25 mai : jour du départ

Difficile d’ apprécier à sa juste valeur ce qu’ on a vu au MET (équivalent du Louvre à Paris), lorsqu’ on n’ a pas de connaissances solides sur la peinture et la sculpture. Autant dire qu’ on n’ a pas été transportés.

Pourtant, dans un lieu qu’ on sait magique et unique, on passe une petite matinée tranquille. Je m’ émerveille devant quelques Monet. L’ émotion ne vient pas (hélas) des to iles elles-même, puisque ma sensibilité à sa série de nénuphars est quasi nulle. La satisfaction, c’ est ici de donner vie à des objets qui n’ existaient que sur papier glacé et l’ instant est « historique » dans ma petite vie.  Autre satisfaction à peine avouable, c’ est se trouver à un endroit tenu pour distingué et réservé a priori à l’ élite, c’ est (dans notre société hierarchisée) l’ impression de s’ être haussé à une classe « supérieure ». Bref, cela s’ appelle snobisme, dont une étymologie possible ne fait pas de cadeau : sine nobilitate, sans noblesse. 
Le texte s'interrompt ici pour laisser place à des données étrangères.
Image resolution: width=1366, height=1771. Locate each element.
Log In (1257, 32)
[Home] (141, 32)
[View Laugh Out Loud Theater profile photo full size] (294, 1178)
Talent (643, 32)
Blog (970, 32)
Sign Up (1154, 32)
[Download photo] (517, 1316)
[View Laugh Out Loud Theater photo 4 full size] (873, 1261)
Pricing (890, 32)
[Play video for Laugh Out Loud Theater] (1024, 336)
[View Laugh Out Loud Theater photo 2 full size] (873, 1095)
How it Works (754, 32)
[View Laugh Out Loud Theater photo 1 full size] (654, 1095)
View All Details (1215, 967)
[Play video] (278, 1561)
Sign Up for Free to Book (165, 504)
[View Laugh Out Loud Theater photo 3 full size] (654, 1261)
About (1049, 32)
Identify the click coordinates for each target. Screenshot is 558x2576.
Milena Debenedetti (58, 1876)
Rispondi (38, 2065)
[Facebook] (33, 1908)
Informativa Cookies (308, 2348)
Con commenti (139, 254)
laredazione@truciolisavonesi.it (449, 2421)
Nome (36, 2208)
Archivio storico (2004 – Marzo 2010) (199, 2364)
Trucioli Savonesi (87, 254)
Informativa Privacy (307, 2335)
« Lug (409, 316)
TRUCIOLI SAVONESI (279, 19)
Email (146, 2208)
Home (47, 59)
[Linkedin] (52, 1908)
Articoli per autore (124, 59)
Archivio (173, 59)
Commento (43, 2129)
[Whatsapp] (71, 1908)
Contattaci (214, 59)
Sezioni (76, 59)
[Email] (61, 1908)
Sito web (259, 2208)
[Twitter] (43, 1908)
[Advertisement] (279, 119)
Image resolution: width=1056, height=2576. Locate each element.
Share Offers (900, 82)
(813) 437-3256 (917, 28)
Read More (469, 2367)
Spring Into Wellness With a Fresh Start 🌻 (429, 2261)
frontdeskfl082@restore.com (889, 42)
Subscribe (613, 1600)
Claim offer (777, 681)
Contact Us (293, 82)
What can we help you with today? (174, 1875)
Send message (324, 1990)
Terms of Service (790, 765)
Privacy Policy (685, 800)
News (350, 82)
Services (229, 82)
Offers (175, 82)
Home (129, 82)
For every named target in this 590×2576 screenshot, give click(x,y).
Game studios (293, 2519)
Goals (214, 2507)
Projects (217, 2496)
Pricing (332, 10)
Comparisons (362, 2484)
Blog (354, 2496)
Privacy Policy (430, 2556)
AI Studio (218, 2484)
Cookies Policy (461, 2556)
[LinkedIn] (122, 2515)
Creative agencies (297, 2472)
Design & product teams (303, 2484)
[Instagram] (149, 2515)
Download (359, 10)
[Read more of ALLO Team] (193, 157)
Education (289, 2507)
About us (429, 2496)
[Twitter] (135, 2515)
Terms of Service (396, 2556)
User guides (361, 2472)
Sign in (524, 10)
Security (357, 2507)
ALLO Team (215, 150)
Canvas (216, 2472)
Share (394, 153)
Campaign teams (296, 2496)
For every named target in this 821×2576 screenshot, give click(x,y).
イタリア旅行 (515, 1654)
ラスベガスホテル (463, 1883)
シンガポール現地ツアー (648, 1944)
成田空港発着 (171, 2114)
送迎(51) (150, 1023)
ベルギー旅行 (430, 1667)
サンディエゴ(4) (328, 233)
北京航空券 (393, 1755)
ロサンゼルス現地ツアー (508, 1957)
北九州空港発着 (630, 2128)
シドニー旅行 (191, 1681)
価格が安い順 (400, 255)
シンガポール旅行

Historique, tristement historique, aurait pu être notre trajet hôtel-aéroport : comme un spectateur du tour de France qui shoote Amstrong en pleine ascension du Mont Ventoux, Cyril met en boîte le métro et, pour que la photo soit sensationelle, il s’ efface au dernier moment. La rame passe à un cheveu de son sac à dos. Je n’ ai vu la scène que dans le miroir que sont les yeux de Sof et Olivier et leur visage déformé par un cri d’ effroi. On a eu chaud.

Chaud, c’ est aussi le black menotté et fouillé au corps par un quattuor de policiers sur la ligne E direction Jamaica Center (la bien nommée ?). Loin du Jewish-York aseptisé, il y a de toute évidence un autre NY qu’ on a soigneusement évité, celui de la délinquance et de l’ insécurité sans doute assorties de pauvreté.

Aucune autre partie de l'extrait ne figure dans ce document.